▶ [The tasks]:
A. Extract the passage of the mailing-list exchange on numeric types between "On Nov 4, 2004, at 10:30" and "primitives into account.", inclusive.
B. Answer these questions from the mailing-list exchange on numeric types:
(i) Which types are named as the numeric primitives of processors?
(ii) What decomposition is said to take nothing but the primitives into account?
(iii) From what perspective was the definition of a number given?
C. Carry on the mailing-list exchange on numeric types from where it stops.

-- begin Quoted text --

On Nov 4, 2004, at 10:30 PM, Brent 'Dax' Royal-Gordon wrote:
On Thu, 4 Nov 2004 21:46:19 -0800, Jeff Clites <[EMAIL PROTECTED]> wrote:On Nov 4, 2004, at 8:29 PM, Brent 'Dax' Royal-Gordon wrote:This is true. But how do you define a number? Do you include floating-point? Fixed-point? Bignum? Bigrat? Complex? Surreal? Matrix? N registers don't even begin to encompass all the "numbers" out there.
Floating point, and possibly integer. Those are the numeric primitives
of processors. Other aggregate mathematical types are always defined in
terms of those (in a computing context), one way or another.
Yes, but your decomposition (N2=P2; N3=P3; N1=N2+N3; P1=N1) doesn't take anything but the primitives into account.
Yes--see my subsequent message (just sent a moment ago), as that decomposition isn't what I meant. But you asked how I define a number--that's what I was answering above, from a computing perspective, not a more general question.

-- end Quoted text --
-- begin Data section --

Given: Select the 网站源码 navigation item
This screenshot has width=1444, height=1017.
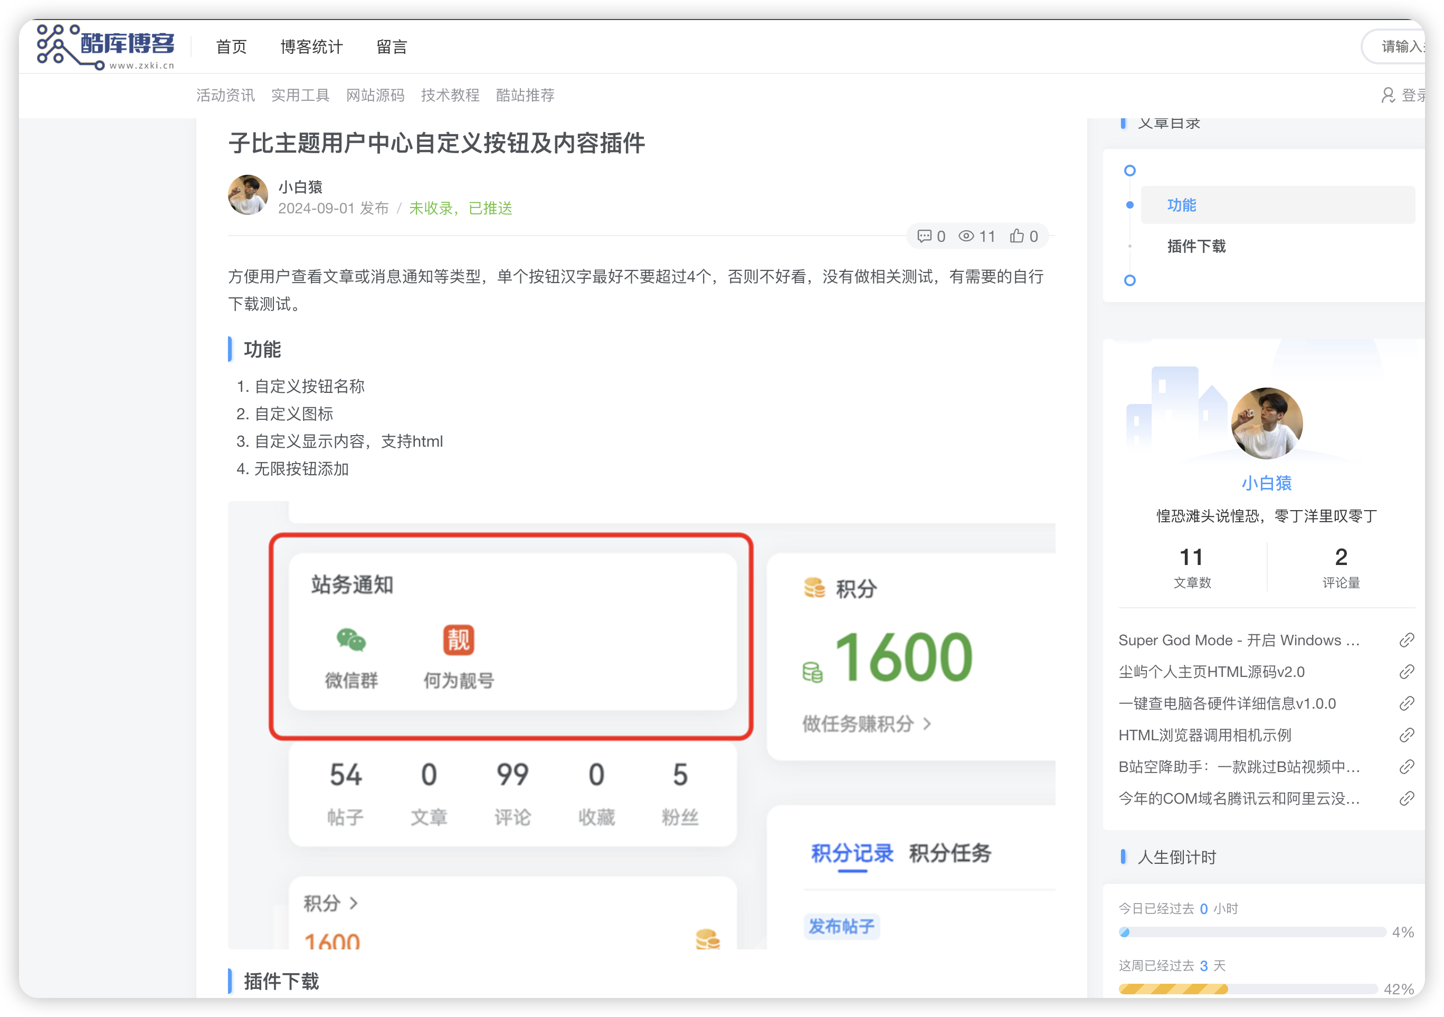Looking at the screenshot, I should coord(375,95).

-- end Data section --
-- begin Data section --

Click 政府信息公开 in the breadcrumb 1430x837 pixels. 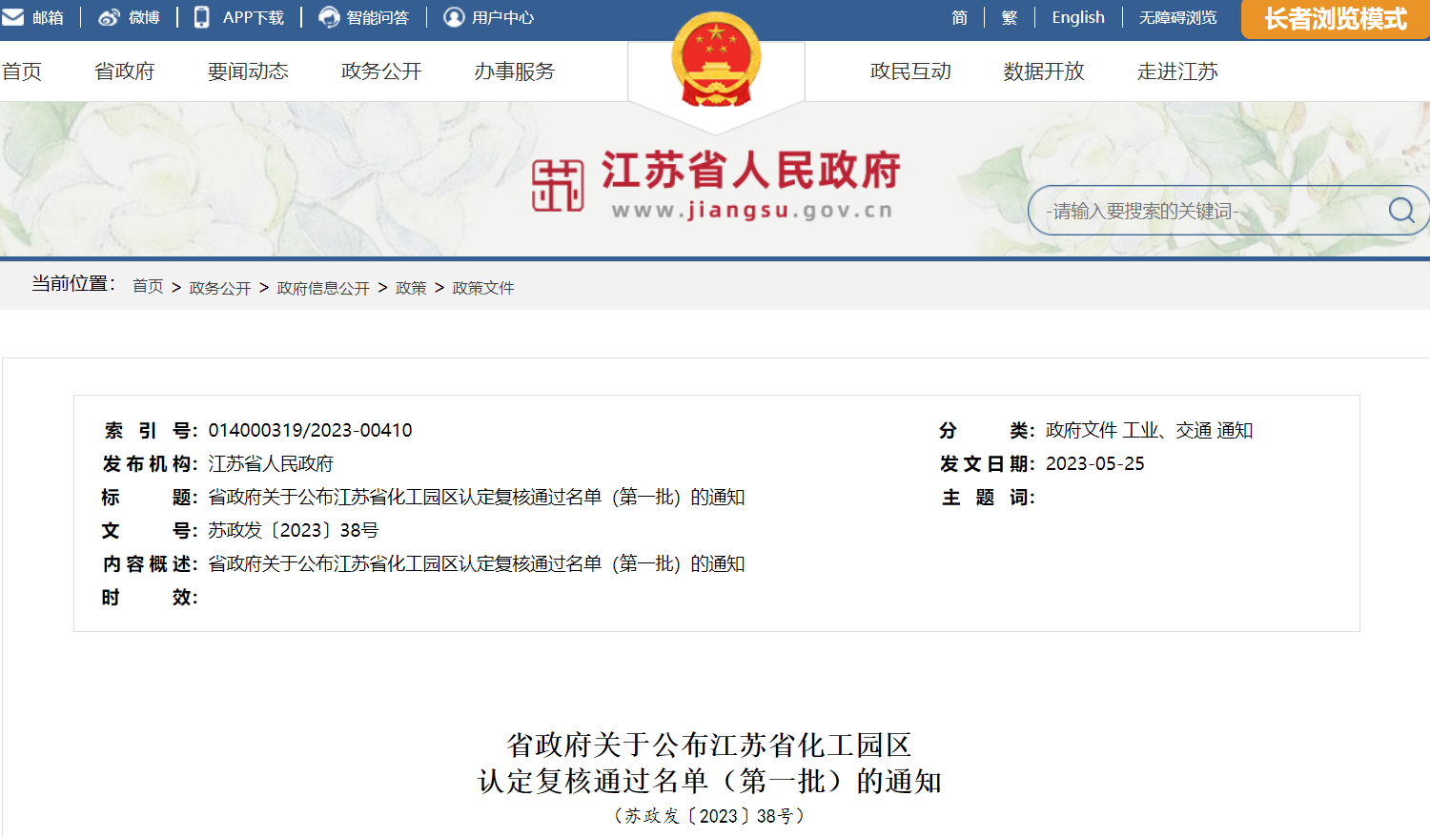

-- end Data section --

▶ [Expected outputs]:
A.
On Nov 4, 2004, at 10:30 PM, Brent 'Dax' Royal-Gordon wrote:
On Thu, 4 Nov 2004 21:46:19 -0800, Jeff Clites <[EMAIL PROTECTED]> wrote:On Nov 4, 2004, at 8:29 PM, Brent 'Dax' Royal-Gordon wrote:This is true. But how do you define a number? Do you include floating-point? Fixed-point? Bignum? Bigrat? Complex? Surreal? Matrix? N registers don't even begin to encompass all the "numbers" out there.
Floating point, and possibly integer. Those are the numeric primitives
of processors. Other aggregate mathematical types are always defined in
terms of those (in a computing context), one way or another.
Yes, but your decomposition (N2=P2; N3=P3; N1=N2+N3; P1=N1) doesn't take anything but the primitives into account.

B.
(i) Floating point, and possibly integer.
(ii) N2=P2; N3=P3; N1=N2+N3; P1=N1
(iii) A computing perspective.

C.
My point there, when I said "one way or another", was that for example, even in mathematics, you define addition, multiplication, etc. on complex numbers in terms of such operations over the real numbers. (That is, you define them in terms of operations on a pair of real numbers.) Based on the design of processors, and of Parrot, there's a good performance reason to define basic ops on integers and floating point numbers--namely, they'll often JIT down to single instructions. Such ops on PMCs won't have that performance benefit--they'll still involve table lookups and multiple function calls to execute. So a mechanism other than an op may be more appropriate there. There are a myriad of interesting mathematical types and operations, but they don't need dedicated ops to support them. (And even the seemingly "obvious" cases aren't: There are at least three different operations on vectors which could be called "multiplication". I don't think the "mul" op should be used for any of them.)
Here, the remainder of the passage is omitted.